§ What you are asked to do:
Would you copy the line that includes "Task: Play Anne-Marie" and every line that follows it, down to the last line of the listing below, exactly as they stand?
═════ Records for this exercise ═════
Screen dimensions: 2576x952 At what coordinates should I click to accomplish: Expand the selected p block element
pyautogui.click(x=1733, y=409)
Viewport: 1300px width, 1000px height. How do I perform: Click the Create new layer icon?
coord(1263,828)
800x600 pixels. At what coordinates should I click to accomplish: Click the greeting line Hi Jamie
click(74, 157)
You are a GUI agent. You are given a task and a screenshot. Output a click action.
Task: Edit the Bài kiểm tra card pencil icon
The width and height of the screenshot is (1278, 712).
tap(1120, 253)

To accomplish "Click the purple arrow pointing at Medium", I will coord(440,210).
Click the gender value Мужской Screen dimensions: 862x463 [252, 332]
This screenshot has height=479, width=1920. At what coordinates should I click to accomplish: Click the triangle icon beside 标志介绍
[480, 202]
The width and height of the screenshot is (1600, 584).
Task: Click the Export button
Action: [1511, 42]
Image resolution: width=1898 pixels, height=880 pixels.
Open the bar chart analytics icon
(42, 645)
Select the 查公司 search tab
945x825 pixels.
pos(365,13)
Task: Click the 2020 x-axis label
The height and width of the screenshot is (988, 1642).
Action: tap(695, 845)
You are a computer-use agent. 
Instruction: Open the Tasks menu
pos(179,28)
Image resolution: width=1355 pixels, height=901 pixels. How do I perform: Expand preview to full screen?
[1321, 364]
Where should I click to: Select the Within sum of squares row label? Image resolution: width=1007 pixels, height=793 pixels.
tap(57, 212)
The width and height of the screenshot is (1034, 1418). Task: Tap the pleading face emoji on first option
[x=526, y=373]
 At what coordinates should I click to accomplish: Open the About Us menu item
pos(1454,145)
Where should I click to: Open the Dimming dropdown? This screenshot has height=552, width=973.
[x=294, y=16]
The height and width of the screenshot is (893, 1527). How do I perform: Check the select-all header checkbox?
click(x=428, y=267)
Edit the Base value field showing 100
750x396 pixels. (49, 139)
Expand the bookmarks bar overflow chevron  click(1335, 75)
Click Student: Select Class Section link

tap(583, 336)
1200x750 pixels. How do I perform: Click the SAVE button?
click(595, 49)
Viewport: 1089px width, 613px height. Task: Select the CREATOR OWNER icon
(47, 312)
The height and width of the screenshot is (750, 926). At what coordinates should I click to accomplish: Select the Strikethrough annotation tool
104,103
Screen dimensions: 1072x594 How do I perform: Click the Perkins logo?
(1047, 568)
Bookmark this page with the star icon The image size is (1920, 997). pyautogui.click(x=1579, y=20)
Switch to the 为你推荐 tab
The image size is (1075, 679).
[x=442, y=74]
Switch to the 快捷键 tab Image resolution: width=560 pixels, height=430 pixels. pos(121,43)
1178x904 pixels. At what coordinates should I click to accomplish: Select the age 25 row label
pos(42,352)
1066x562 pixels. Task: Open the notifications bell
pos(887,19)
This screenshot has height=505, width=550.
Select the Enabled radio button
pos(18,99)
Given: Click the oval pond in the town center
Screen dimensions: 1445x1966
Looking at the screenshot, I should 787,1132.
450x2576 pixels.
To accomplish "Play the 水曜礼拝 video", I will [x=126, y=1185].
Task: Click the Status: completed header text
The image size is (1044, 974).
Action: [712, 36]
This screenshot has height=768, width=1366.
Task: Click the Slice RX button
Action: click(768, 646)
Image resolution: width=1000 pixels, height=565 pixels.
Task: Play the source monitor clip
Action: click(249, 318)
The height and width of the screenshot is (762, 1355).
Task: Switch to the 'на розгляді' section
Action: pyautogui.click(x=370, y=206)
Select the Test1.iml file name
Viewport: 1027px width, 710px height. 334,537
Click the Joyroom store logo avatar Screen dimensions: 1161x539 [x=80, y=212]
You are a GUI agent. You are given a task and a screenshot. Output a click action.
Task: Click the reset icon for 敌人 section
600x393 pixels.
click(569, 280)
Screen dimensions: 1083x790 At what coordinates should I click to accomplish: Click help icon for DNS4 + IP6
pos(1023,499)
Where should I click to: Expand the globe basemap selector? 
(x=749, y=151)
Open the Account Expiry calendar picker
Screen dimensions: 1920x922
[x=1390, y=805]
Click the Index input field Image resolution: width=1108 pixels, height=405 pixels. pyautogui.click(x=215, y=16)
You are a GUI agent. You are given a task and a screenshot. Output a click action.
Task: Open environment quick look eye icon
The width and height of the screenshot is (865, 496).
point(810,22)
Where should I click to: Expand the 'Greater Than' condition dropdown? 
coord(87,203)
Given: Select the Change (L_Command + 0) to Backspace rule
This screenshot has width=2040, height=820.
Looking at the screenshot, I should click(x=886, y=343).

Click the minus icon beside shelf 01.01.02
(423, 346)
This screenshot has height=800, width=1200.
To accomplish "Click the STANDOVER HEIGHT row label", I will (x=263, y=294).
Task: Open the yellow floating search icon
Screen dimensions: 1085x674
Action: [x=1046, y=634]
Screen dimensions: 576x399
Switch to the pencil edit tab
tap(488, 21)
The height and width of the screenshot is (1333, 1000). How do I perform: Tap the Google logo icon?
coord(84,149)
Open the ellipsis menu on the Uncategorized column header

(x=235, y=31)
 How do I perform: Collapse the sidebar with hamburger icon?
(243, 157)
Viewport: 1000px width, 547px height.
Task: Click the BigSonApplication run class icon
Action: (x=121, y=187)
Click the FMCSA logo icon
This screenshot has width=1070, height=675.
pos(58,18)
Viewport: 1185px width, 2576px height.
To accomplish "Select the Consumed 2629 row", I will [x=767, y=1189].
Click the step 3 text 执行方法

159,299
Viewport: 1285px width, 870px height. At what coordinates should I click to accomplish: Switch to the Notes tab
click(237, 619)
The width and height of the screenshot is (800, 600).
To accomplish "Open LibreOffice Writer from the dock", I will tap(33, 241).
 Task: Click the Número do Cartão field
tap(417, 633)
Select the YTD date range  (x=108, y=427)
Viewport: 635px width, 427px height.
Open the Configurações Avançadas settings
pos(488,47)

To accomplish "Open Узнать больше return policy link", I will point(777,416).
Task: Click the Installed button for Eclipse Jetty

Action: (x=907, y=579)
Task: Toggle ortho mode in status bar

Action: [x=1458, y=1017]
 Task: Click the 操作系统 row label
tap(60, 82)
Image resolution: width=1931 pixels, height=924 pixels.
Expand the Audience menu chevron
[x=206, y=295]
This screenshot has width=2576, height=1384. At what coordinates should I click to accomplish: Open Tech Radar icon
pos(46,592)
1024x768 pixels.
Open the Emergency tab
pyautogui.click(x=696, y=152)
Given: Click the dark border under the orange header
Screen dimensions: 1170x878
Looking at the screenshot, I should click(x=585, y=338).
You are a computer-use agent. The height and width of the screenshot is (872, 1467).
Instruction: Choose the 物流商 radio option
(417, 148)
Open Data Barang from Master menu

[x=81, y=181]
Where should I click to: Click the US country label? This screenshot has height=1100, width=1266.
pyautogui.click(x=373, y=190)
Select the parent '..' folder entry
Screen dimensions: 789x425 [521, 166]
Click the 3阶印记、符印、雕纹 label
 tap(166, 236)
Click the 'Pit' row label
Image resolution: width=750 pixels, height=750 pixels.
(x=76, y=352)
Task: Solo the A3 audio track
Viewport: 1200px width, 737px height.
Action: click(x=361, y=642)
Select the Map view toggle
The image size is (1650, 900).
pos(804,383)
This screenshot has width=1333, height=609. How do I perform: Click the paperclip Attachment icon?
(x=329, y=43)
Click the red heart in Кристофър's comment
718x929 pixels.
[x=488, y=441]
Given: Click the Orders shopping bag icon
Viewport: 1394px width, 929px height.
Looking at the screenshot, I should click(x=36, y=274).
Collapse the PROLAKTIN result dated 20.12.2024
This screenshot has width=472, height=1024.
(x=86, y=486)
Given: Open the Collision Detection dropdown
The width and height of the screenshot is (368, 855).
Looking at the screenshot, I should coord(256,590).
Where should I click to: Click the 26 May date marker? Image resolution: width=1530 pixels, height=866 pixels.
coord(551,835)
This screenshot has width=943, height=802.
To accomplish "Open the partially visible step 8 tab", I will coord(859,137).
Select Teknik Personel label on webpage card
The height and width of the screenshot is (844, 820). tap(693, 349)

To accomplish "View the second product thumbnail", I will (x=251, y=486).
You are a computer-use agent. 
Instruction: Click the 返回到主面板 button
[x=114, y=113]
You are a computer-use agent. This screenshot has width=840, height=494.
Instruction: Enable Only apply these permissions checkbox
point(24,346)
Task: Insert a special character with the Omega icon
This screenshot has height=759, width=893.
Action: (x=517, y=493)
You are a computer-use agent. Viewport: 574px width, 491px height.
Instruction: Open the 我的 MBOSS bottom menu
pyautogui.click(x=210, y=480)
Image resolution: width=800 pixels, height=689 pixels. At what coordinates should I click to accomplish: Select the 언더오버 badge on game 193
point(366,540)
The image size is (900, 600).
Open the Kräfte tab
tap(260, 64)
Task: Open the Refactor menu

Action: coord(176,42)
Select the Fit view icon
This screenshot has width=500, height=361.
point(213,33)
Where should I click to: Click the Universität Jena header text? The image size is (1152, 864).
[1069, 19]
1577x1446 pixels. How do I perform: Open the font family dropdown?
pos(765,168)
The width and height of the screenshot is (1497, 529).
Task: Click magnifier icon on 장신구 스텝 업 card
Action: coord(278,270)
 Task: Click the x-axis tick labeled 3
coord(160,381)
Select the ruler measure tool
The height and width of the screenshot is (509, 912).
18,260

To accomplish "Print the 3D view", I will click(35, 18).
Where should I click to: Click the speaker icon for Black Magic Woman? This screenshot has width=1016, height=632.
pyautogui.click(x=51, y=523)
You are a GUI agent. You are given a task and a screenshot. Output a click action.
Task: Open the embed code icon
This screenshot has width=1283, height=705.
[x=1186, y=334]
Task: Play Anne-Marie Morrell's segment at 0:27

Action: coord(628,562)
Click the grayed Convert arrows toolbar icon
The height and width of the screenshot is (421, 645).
═════
§ Solution to this task:
Task: Play Anne-Marie Morrell's segment at 0:27

Action: coord(628,562)
Click the grayed Convert arrows toolbar icon
The height and width of the screenshot is (421, 645).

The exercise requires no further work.